## Stated goal 1
Reproduce the entries word for word, starting at the line containing "View the Privacy Policy" and ending at the line containing "pyautogui.click(x=362, y=178)".

##### Document excerpt #####

From: Philip Veerman <>
Date: Friday, 15 February 2019 at 1:53 pm
To: chatline <>
Subject: RE: [canberrabirds] FW: May be of interest


The trailers on ABC TV for this series show a Black Kite picking up a burning stick, presumably to carry it and spread the fire. So I am interested to see that. This is something stated to have long been claimed by aboriginal people and long been not believed or considered with scepticism. Australian Birdlife 7(1):32-35 March 2018, discussed this but I don’t know of any film evidence of this before.

##### Records to use #####

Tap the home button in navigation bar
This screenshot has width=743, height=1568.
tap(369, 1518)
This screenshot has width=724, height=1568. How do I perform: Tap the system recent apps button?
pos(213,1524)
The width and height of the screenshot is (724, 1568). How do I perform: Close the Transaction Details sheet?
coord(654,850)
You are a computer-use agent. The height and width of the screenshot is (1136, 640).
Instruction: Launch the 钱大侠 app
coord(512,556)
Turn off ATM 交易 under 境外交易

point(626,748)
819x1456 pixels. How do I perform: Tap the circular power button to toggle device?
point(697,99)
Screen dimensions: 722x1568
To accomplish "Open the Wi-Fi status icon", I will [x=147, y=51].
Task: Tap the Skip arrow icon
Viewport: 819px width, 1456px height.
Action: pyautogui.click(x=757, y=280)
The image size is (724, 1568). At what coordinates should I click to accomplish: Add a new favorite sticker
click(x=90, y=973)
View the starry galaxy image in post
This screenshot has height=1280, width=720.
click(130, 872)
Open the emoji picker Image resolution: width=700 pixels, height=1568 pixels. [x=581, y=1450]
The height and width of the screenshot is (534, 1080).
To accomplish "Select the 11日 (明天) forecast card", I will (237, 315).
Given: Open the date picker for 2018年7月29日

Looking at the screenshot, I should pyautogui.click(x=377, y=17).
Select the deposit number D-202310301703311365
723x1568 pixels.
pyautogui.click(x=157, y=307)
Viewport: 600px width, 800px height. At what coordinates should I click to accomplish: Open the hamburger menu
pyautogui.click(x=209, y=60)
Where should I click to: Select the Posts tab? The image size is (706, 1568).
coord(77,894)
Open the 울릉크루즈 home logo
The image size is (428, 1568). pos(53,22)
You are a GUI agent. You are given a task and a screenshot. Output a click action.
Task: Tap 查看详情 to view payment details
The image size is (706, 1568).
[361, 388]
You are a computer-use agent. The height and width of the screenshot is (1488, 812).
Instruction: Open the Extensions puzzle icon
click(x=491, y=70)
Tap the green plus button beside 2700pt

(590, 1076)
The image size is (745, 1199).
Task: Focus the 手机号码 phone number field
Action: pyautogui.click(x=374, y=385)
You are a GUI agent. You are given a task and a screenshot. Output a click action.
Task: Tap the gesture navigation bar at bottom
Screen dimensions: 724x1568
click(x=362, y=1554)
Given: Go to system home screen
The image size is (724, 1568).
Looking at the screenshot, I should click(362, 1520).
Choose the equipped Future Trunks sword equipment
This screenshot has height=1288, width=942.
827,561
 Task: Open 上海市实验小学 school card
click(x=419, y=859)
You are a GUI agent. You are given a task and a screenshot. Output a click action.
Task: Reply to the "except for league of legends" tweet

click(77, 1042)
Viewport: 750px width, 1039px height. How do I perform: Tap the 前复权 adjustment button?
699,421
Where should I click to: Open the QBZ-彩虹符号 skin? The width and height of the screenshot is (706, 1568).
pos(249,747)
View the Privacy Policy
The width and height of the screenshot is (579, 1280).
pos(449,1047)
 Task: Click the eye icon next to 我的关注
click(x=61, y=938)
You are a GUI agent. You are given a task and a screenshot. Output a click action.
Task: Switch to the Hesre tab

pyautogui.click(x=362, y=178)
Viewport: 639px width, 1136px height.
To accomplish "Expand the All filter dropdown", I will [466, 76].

#####

## Stated goal 2
Translate this sentence from the email about the Black Kite into Spanish: "The trailers on ABC TV for this series show a Black Kite picking up a burning stick, presumably to carry it and spread the fire."

## Complete output 1
View the Privacy Policy
The width and height of the screenshot is (579, 1280).
pos(449,1047)
 Task: Click the eye icon next to 我的关注
click(x=61, y=938)
You are a GUI agent. You are given a task and a screenshot. Output a click action.
Task: Switch to the Hesre tab

pyautogui.click(x=362, y=178)

## Complete output 2
Los avances de esta serie en ABC TV muestran a un milano negro recogiendo un palo encendido, presumiblemente para llevarlo y propagar el fuego.